One of the most interesting side dynamics involves Luo Wen Qian’s relationship with Wang Cui Qiao, played by Zhou Zhi. The pair develop a sibling-like partnership while rebuilding influence through business ventures. It adds a surprising warmth to a story otherwise filled with betrayals, hidden agendas, and enough family feuds to require several therapy sessions.

Then there is the Tian family, arguably the drama’s most dangerous players. Led by Tian Huai An, played by Zhang Xi Qian, the Tian clan slowly positions itself to dominate the ink industry by exploiting both the Li and Luo families. 

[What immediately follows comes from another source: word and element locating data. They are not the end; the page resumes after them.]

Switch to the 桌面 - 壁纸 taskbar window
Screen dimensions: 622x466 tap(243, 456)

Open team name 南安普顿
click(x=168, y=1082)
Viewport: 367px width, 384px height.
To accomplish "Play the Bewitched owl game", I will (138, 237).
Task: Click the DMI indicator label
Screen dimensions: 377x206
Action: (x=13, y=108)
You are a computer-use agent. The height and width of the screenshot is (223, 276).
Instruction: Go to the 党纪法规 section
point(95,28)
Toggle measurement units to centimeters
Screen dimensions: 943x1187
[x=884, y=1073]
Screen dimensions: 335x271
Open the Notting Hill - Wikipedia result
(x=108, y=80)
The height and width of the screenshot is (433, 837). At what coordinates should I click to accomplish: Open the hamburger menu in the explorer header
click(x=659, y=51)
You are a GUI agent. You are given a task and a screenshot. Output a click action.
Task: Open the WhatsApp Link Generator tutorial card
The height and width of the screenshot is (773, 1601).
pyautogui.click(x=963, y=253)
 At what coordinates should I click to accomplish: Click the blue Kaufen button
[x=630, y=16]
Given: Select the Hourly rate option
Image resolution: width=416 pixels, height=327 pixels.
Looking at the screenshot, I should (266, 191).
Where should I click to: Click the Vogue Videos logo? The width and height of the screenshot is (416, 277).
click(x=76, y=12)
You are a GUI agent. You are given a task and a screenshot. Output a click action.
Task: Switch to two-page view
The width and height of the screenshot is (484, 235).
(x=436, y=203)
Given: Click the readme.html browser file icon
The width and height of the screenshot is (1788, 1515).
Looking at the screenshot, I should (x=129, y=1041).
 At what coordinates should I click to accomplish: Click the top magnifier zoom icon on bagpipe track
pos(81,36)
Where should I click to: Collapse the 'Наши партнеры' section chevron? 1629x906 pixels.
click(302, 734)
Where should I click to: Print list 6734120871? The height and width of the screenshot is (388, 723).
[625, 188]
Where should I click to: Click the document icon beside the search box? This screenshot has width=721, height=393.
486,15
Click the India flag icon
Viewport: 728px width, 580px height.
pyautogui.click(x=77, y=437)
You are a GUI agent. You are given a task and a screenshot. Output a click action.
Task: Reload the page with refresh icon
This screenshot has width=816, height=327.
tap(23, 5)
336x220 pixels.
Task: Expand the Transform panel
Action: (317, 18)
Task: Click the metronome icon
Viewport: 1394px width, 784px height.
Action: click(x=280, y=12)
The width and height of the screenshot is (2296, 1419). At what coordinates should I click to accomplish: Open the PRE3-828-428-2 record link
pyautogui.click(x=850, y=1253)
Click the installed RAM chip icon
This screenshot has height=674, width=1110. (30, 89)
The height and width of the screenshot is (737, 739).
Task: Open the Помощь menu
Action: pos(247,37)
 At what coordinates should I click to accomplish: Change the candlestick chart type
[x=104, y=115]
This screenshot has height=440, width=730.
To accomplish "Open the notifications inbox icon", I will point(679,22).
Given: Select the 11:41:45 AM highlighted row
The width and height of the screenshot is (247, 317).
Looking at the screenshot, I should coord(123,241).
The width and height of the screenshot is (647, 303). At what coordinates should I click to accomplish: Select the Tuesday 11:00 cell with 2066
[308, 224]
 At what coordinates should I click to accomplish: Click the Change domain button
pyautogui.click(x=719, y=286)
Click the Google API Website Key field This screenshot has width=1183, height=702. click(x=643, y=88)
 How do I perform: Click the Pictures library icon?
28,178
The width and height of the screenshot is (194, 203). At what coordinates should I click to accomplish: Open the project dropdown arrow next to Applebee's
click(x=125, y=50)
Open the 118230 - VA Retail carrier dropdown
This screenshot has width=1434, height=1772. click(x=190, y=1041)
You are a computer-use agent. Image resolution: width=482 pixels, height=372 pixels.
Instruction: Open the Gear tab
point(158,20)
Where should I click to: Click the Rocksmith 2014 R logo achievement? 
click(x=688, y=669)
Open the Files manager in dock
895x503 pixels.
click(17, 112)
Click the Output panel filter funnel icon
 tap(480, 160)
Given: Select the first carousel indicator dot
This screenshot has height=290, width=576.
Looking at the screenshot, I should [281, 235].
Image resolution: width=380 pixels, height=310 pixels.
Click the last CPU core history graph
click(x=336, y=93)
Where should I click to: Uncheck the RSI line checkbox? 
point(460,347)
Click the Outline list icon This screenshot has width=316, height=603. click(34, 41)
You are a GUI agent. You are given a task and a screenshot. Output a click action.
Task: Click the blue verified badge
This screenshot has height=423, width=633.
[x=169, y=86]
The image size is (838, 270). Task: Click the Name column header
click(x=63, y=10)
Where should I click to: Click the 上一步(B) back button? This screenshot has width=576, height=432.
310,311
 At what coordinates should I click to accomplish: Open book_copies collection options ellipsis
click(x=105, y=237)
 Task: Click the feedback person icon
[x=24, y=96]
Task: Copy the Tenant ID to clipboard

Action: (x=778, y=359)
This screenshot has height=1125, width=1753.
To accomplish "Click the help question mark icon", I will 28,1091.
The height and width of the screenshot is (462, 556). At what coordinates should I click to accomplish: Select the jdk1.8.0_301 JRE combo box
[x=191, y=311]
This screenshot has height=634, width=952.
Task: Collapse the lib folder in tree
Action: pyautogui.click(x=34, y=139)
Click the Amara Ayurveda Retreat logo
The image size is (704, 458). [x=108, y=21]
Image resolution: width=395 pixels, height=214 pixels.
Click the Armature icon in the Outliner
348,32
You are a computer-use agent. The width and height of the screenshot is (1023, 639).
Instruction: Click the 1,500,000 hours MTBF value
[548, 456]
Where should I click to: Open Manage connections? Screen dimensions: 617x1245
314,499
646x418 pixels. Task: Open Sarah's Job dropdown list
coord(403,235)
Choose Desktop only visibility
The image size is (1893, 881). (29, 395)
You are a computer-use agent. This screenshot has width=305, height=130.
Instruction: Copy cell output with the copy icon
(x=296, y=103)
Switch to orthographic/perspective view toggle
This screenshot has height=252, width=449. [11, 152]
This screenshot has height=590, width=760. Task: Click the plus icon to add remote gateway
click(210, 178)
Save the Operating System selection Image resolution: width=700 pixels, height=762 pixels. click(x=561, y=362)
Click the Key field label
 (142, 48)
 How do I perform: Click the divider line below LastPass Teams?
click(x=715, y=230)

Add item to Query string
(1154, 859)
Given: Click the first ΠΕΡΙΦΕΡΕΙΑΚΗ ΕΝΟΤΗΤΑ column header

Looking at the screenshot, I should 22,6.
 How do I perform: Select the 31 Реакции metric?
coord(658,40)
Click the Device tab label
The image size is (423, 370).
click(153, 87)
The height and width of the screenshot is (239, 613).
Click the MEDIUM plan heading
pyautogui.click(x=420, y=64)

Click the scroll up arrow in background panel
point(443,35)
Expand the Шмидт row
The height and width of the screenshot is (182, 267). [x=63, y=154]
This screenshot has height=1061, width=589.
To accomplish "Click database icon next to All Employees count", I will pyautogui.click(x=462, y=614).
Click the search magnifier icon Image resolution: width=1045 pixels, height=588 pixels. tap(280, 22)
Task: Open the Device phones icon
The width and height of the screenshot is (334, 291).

Tian Huai An presents himself as humble and grateful, but viewers quickly realise the man calculates opportunities faster than accountants during tax season.

His son Tian Ben Chang, portrayed by Wang Zi Hao, becomes one of the series’ most openly manipulative figures. He pursues Li Zhen while secretly coveting her family’s ink-making techniques and repeatedly refuses to acknowledge his own limitations. 

Viewers have especially criticised the character’s constant habit of blaming others for failures clearly caused by his own ego. Meanwhile, his sister Tian Rong Hua, played by Xie Xin, stands in sharp contrast as a kinder and more restrained figure trapped within the family’s schemes.

Another reason audiences are sticking with ‘The Heir’ is the sheer density of its supporting cast. Actors like Hong Yang, Liu Kai, Nafesa, Wang Jian Xin, and Chen Mei Lin help create a world that feels genuinely alive rather than populated by background decorations wearing historical robes. 

Even smaller supporting figures tend to carry personal motivations, grudges, or hidden loyalties. Sometimes viewers spend half an episode wondering whether a side character is secretly plotting betrayal or simply delivering tea. In this drama, honestly, either option feels possible.

Visually, the drama has also earned praise for making ink-making itself look fascinating. Scenes involving smoke burning, grinding, crafting techniques, and workshop politics are filmed with surprising intensity. 

Somehow the series manages to make “producing premium ink soot” feel more suspenseful than half the action dramas currently streaming. Quite an achievement really.

Online reactions have been heavily positive so far, though many viewers admit they needed relationship charts just to survive the opening episodes. Some praised the drama’s detailed family politics and historical atmosphere, while others joked that every older man in the series looks like he is either planning betrayal or preparing ancient financial spreadsheets. 

Meanwhile, Yang Zi’s performance has received strong attention for balancing emotional vulnerability with quiet determination, while Elvis Han continues drawing praise for giving Luo Wen Qian enough charm to remain likeable despite being emotionally exhausting half the time.

What makes ‘The Heir’ stand out most is that it is not simply a romance hiding inside fancy costumes. It is a story about legacy, craftsmanship, survival, and people trying to rebuild identities after public ruin. 

The romance matters, but so does the industry itself, the generational pressure, and the terrifying reality that one bad decision can destroy an entire family’s future. Which, to be fair, also describes most group chats after inheritance discussions.

As the story continues unfolding, viewers are already debating which family will ultimately survive the power struggle and whether Li Zhen and Luo Wen Qian can truly trust each other once revenge, ambition, and buried secrets fully explode. 

One thing is certain though: if you start watching ‘The Heir’, prepare to memorise family branches like exam material because this drama absolutely refuses to keep things simple. And honestly, that chaotic complexity may be exactly why audiences cannot stop talking about it. So, which family are you backing right now — Team Li, Team Luo, or are you nervously side-eyeing the Tian family already?